- [TO DO]:
The line containing "US Dept of Commerce (484, 1872)" marks the end: output every line of the data up to it, and that line too, exactly as written.

Records from a data collection:
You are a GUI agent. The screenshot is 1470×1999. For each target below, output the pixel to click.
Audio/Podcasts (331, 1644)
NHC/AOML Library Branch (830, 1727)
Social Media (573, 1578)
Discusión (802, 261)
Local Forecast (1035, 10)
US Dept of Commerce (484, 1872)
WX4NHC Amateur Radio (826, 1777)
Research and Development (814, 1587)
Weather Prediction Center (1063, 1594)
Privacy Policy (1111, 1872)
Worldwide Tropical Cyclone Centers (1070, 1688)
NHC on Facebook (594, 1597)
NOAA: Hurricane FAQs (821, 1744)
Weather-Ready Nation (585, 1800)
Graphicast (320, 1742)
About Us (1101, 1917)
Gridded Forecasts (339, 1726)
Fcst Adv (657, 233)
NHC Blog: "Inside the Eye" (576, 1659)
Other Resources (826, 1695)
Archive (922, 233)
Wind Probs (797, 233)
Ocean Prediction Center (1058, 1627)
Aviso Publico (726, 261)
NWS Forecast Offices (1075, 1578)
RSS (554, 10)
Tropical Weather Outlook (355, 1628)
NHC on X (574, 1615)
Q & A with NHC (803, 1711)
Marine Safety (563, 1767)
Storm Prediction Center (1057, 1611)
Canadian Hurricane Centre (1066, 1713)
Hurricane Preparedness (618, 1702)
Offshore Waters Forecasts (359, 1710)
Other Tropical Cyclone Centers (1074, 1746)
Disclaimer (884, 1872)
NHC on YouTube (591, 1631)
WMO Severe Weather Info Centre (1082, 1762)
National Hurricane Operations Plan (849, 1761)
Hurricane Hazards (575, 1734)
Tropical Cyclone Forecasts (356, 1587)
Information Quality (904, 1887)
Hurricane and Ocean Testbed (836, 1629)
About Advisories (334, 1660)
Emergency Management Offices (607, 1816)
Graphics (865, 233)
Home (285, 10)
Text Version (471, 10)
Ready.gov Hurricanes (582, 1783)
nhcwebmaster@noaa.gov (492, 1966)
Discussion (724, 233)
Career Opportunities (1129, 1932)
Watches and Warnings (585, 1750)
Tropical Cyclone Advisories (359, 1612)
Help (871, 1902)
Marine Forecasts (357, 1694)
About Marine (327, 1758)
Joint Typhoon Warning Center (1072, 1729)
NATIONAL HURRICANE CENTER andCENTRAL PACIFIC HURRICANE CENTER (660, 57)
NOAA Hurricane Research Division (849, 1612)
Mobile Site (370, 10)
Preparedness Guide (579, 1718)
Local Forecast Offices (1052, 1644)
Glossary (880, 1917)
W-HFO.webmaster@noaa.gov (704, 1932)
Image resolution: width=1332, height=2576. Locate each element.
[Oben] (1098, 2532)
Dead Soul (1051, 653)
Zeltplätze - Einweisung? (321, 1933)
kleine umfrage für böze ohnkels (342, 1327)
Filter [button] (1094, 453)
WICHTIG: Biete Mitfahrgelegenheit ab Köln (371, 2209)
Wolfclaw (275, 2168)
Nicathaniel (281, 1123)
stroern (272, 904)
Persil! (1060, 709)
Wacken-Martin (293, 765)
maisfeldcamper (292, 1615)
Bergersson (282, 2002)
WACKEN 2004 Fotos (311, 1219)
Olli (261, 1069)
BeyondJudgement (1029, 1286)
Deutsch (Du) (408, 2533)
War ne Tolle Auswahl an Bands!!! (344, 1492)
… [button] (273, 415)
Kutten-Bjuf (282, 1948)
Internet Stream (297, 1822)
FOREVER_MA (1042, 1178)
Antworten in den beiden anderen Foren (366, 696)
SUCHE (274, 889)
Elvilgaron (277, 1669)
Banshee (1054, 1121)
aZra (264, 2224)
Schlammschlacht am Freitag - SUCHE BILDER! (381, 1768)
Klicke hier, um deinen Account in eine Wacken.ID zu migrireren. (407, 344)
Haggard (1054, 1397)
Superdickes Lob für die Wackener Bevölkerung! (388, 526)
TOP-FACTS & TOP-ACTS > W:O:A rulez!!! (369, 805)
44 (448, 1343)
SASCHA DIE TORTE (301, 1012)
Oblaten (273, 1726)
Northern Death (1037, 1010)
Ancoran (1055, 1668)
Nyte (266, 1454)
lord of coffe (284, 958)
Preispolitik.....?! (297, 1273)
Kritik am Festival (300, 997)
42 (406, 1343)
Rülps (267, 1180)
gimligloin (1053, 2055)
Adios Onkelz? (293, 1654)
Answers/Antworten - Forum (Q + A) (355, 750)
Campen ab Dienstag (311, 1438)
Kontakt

- [EXERCISE RESULT]:
You are a GUI agent. The screenshot is 1470×1999. For each target below, output the pixel to click.
Audio/Podcasts (331, 1644)
NHC/AOML Library Branch (830, 1727)
Social Media (573, 1578)
Discusión (802, 261)
Local Forecast (1035, 10)
US Dept of Commerce (484, 1872)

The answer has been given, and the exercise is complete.